Rofecoxib showed DDI with hydroxychloroquine in our main analysis, and several NSAIDs, such as celecoxib and paracetamol, showed interactions with hydroxychloroquine in the main analysis and in the young female subgroup analysis. Meanwhile, trimebutine, a spasmolytic drug commonly used for indigestion, showed DDI in the main analysis and in the young female subgroup analysis. These drugs are prescribed extensively and are often administered even in non-essential situations. Formerly, the side effects of these drugs are known to be minor. As a result, doctors are not cautious about these drugs, and they are often used as over-the-counter medicines. However, this study showed the possibility of DDI between these drugs and hydroxychloroquine, which could cause QT prolongation. Individually non-dangerous drugs could cause drug side effects due to DDI in environments where large amounts of drugs are co-administered, such as COVID-19. Unnecessary routine prescriptions should be reduced, and appropriate alternative drugs should be selected.

Tramadol, one of the most commonly prescribed opioids, also showed DDI interaction with hydroxychloroquine. The risk of QT prolongation in opioids has already been reported23. In particular, after COVID-19, it became accessible to purchase drugs on a non-face-to-face basis, and so opioid use disorder is rapidly increasing24,25. If patients with opioid use disorder are infected with COVID-19, it would be essential to prevent fatal cardiotoxic adverse effects through precise QT monitoring.

In the subgroup analysis, the drugs that showed DDIs differed substantially by subgroup. Only four drugs showed significant (p < 0.05) interactions in two or more subgroups among the drugs analyzed. These results suggest that the interaction of hydroxychloroquine with other drugs may vary by age and sex. However, the difference in the drugs showing interactions among subgroups could be due to the difference in prescription patterns for each subgroup. In the future, studies that focus on specific subgroups would require additional statistical methods to compensate for these prescription patterns.

It is common to manage DDIs in clinical practice, but the mechanisms of DDIs are not adequately understood. One possible hypothesis for the interaction of drugs is through the activity of the CYP 450 enzyme26. In the risk of QT prolongation interaction observed in this study, 7 out of 12 drugs had inhibitory effects on the metabolic pathway of hydroxychloroquine. CYP 450 2C8, and 3A4/5, especially clarithromycin and diltiazem, are known potent inhibitors of CYP 450 3A427. In addition, tramadol is also known to share the CYP 450 3A4 enzyme with hydroxychloroquine28. These drugs may interfere with the metabolism of hydroxychloroquine, leading to QT prolongation by raising the hydroxychloroquine concentration to more than necessary.

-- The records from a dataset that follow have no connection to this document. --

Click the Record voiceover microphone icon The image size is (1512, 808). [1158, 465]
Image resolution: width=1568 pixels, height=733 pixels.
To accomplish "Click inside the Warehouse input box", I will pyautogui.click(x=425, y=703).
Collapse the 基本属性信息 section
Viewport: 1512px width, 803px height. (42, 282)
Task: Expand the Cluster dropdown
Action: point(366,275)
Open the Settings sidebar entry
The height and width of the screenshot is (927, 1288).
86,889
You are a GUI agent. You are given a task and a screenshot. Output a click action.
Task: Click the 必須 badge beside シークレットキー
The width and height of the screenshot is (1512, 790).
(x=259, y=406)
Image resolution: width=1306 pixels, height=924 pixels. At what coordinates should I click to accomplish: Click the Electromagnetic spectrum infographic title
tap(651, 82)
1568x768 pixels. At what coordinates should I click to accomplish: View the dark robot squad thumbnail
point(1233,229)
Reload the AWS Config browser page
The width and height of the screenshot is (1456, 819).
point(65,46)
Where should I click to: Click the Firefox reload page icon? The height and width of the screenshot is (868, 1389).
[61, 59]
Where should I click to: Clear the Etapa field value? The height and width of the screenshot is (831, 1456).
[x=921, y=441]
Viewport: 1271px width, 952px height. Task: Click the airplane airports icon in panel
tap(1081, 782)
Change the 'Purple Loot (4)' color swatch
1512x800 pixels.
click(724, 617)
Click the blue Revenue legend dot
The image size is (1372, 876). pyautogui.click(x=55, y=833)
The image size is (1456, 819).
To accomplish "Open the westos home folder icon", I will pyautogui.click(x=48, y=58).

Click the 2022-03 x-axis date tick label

This study has some limitations. First, it used a single institutional database. In the future, a multi-center study would be required to further generalize the results of this DDI study. Second, the drug dose information was not included in this study. If the drug dose information is used in future studies, it will be possible to investigate DDI changes according to the drug dose.

Conclusion

The current study investigated DDIs with hydroxychloroquine in 118 drugs using real-world data. We found statistically significant DDI in 12 drugs (trimebutine, tacrolimus, tramadol, rosuvastatin, cyclosporin, sulfasalazine, rofecoxib, diltiazem, piperacillin/tazobactam, isoniazid, clarithromycin, and furosemide) and the direction of the DDI was toward increasing the risk of QT prolongation. In eight drugs (trimebutine, tramadol, rosuvastatin, cyclosporin, sulfasalazine, rofecoxib, diltiazem, and isoniazid), DDI was present in the direction of increasing the risk of QT prolongation, even though the risk of QT prolongation was not observed with the use of those drugs alone.